Wire Racks Can Save You From Soggy Veggies
When it comes to making a side dish, there is nothing more convenient than roasting some vegetables in the oven. Tossed with seasonings and oil and roasted on high heat, they're a flavorful and healthy side that pairs well with just about any main course. It is also a fantastic way to use up any bits of vegetables you might have in your pantry and fridge, creating a roasted vegetable medley, a delicious way to prevent food waste.
However, while you can roast almost every single kind of vegetable outside of the lettuce, some watery ones — such as summer squash and zucchini – can come out soggy, because their high water content leaves the roasting pan with excess water. This extra water leaves roasted vegetables wet and limp, hardly the crisp and savory results you are looking for. However, with a simple wire rack, you can lift the roasting vegetables away from the excess moisture, leaving your roasted veggies perfectly crispy — every single time.

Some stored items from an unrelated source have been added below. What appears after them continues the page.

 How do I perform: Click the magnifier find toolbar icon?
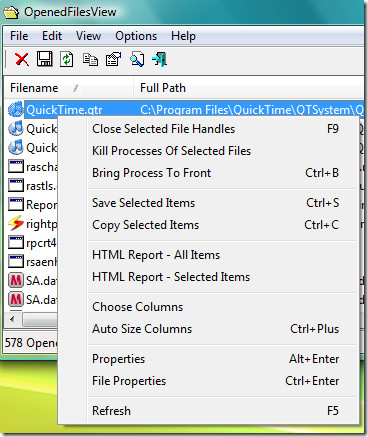137,59
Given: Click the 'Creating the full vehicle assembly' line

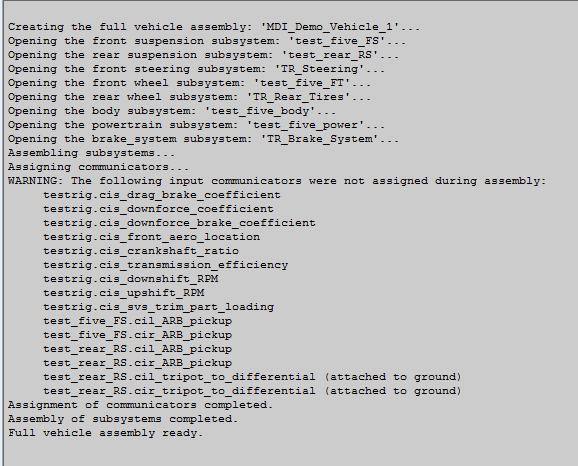Looking at the screenshot, I should click(214, 27).
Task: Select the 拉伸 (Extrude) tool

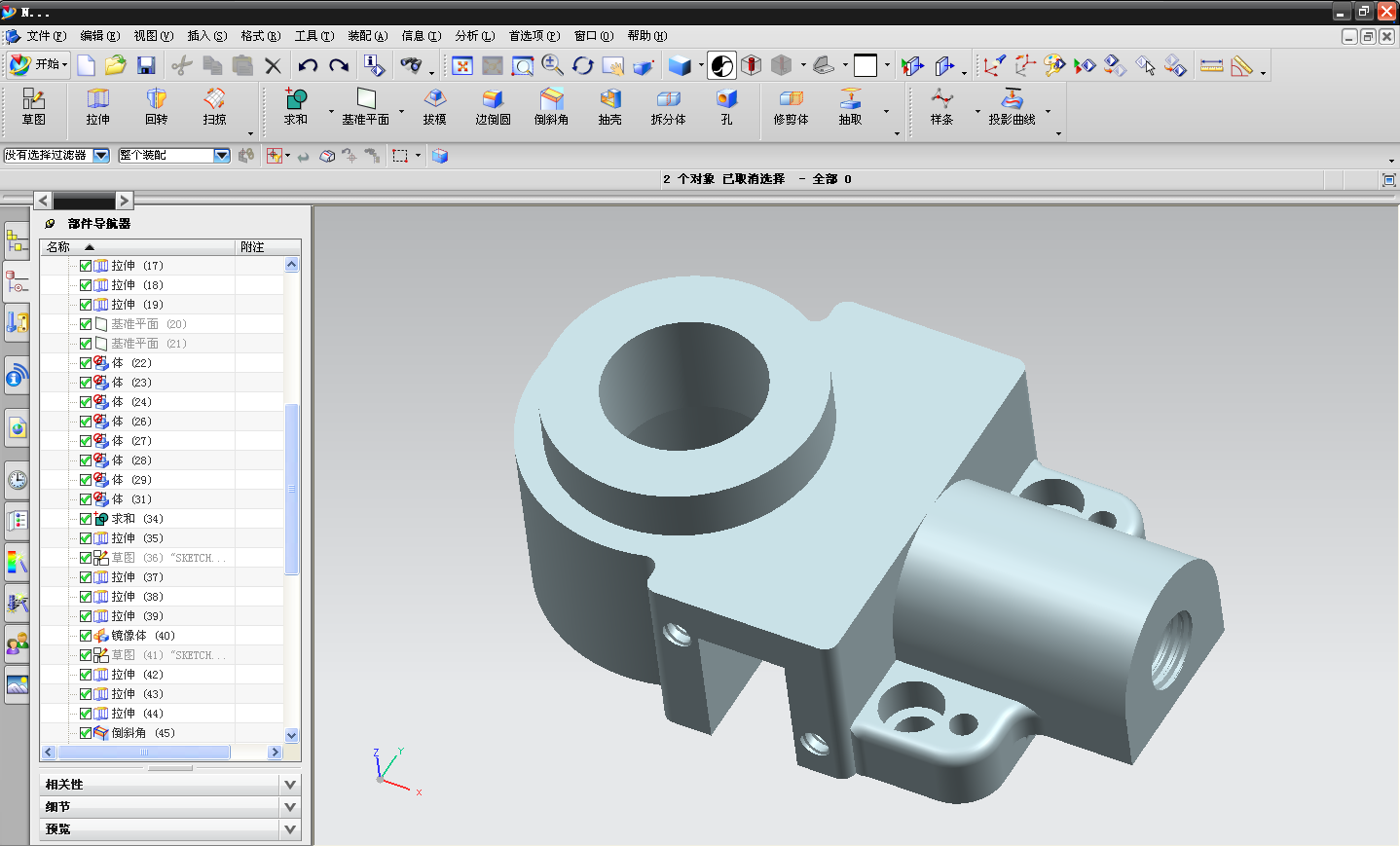Action: [97, 106]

Roasting watery vegetables
To help water-heavy vegetables, think eggplant and squash, reach their full flavor potential by roasting, you will need a flat wire rack alongside the sheet pan. Cut the vegetables into the shape you want, then remove some of their moisture by salting them and letting the mix stand for several minutes, during which time the salt will draw out some of the vegetables' interior moisture. Rinse the vegetables to wash away the excess salt, and then pat them dry with paper towels. Mix them with a combination of olive oil, salt, ground pepper, and other seasonings you prefer, such as everything bagel seasoning, garlic and lemon, or curry powder.
Arrange the vegetables on the wire rack placed on top of the sheet pan. Leave enough room between pieces, so the heat from the oven can circulate effectively. Roast on high heat until the veggies are cooked through. Serve your crispy vegetable goodness hot alongside your main course.
Using a wire rack for better cooking
The wire rack can be useful for other kinds of oven cooking aside from roasting vegetables. For example, frying food on the stove is a messy and sometimes hazardous task, especially when it comes to items that tend to splatter — like breaded chicken. However, when you try to make them on a sheet pan in an oven, the bottom side often comes out limp and soggy due to trapped moisture underneath the chicken. By adding a wire rack between the chicken and the pan, hot dry air can circulate on the underside of the breaded meat, giving you an all-around crunchy oven-fried chicken that is ready to become chicken parmesan — or to eat as-is.
A wire rack is also useful outside the oven as well, especially for cooling baked goods. By elevating the cookies, cakes, or bread that just came out of the oven on a wire rack, air circulating underneath will cool the underside, removing any moisture that would have been trapped on the bottom. Plus, removing them from the oven-hot pan right away prevents burned bottoms. It also speeds up the cooling process and saves you time.